**What the exercise asks**
According to the passage on drug stability studies, what significance level is used as the criterion for pooling batch data?

**Selected passage**
Submitted: June 29, 2022
Accepted: July 5, 2023

Abstract

Stability studies are carried out to study the impact on the quality of drug substance or drug product over a period of time under the combined influence of environmental factors like temperature, humidity, and exposure to light. One of the main purposes of stability testing is to establish shelf life for these drug products. The goal of this paper is to create an Excel spreadsheet, which can be used for statistical testing of more than three stability batches for poolability. The spreadsheet is designed to meet the poolability criteria as per International Council for Harmonisation Harmonised Tripartite guideline for evaluation of stability data, Q1E.

Stability studies in the pharmaceutical industry are intended to measure the degradation of drug product over time. These studies are conducted by taking random samples from a batch that is stored under specified conditions. By using data from these studies, degradation rate as a function of time is calculated. The shelf life is the point in time where the lower 95% confidence interval from the linear fitted regression line crosses the 90% labeled amount (1). The shelf-life estimation for a hypothetical single batch is shown in Figure 1.

Figure 1. Shelf-life estimation for a single hypothetical batch. Where CI means confidence interval. (Figure courtesy of the author)

Figure 1. Shelf-life estimation for a single hypothetical batch. Where CI means confidence interval. (Figure courtesy of the author)

The International Council for Harmonisation (ICH) Tripartite Guideline, Q1E Evaluation for Stability Data, describes the procedure for shelf-life estimation. The objective of statistical analysis outlined in the guideline is to determine variability among these batches and then estimate the shelf life accordingly (2).

When multiple batches are manufactured, data from these batches can be pooled for shelf-life calculation. According to ICH’s guideline (2), analysis of covariance (ANCOVA) is used to test statistical difference between both slopes and intercepts of regression lines generated from these multiple batches, using time as a covariate. A significance level of 0.25 is used as the criterion for pooling (3).

In a previous paper (4), the use of Microsoft Excel to test the equality of slopes and intercepts using ANCOVA for three batches was described. The goal of this paper is to test for equality of slope and intercepts using Microsoft Excel, when the number of test batches is greater than three. Two reported datasets each containing data from six batches will be used to demonstrate this approach.

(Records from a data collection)
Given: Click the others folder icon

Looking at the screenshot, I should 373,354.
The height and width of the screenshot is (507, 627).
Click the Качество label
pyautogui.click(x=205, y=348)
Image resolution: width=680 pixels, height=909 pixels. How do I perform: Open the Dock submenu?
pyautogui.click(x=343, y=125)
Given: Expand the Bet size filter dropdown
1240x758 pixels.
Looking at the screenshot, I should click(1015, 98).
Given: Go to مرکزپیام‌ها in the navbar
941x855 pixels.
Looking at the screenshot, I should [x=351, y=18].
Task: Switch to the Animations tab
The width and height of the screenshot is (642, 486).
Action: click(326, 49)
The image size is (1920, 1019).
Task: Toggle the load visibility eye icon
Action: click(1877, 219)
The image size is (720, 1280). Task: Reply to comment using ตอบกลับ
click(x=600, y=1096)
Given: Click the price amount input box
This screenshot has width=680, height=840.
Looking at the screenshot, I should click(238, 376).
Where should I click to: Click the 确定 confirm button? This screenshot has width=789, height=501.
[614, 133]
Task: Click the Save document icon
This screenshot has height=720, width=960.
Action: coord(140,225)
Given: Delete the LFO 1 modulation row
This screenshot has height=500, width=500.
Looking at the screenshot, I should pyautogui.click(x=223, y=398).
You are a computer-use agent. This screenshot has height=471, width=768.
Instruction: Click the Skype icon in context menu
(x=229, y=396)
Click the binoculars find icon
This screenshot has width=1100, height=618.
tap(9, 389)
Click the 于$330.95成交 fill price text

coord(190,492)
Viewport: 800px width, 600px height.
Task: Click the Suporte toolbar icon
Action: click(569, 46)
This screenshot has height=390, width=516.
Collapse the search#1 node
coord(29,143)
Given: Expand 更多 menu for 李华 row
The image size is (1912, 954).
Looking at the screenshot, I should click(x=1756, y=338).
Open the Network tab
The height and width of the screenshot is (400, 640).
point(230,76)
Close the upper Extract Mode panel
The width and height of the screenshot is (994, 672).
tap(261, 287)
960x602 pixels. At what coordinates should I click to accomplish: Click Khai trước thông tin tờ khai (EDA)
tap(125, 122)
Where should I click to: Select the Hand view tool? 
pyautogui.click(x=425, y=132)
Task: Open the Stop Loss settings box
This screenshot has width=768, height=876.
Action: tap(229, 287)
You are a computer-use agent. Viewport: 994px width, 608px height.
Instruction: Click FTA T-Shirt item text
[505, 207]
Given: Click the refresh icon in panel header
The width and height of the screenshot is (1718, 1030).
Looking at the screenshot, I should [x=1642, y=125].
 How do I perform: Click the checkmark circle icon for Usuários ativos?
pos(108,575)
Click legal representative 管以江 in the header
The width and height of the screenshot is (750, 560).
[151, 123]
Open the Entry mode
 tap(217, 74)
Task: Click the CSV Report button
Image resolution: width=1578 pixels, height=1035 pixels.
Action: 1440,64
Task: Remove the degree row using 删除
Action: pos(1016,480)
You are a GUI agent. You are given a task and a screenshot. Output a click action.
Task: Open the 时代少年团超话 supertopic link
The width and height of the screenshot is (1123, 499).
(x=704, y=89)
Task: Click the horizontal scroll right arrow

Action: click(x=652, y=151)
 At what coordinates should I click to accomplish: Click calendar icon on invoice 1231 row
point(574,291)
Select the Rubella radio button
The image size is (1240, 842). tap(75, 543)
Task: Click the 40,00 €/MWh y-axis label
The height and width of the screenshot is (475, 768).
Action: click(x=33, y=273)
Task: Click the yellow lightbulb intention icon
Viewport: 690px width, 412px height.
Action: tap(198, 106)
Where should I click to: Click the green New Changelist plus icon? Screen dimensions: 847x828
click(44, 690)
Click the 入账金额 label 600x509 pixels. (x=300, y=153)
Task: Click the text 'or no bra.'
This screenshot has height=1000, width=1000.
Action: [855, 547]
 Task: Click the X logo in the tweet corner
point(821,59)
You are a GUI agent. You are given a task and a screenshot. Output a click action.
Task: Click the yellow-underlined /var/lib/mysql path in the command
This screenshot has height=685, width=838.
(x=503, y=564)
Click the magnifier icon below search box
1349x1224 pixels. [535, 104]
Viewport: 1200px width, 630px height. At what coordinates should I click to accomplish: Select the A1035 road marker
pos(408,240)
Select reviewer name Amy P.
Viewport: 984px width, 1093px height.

**Your response**
0.25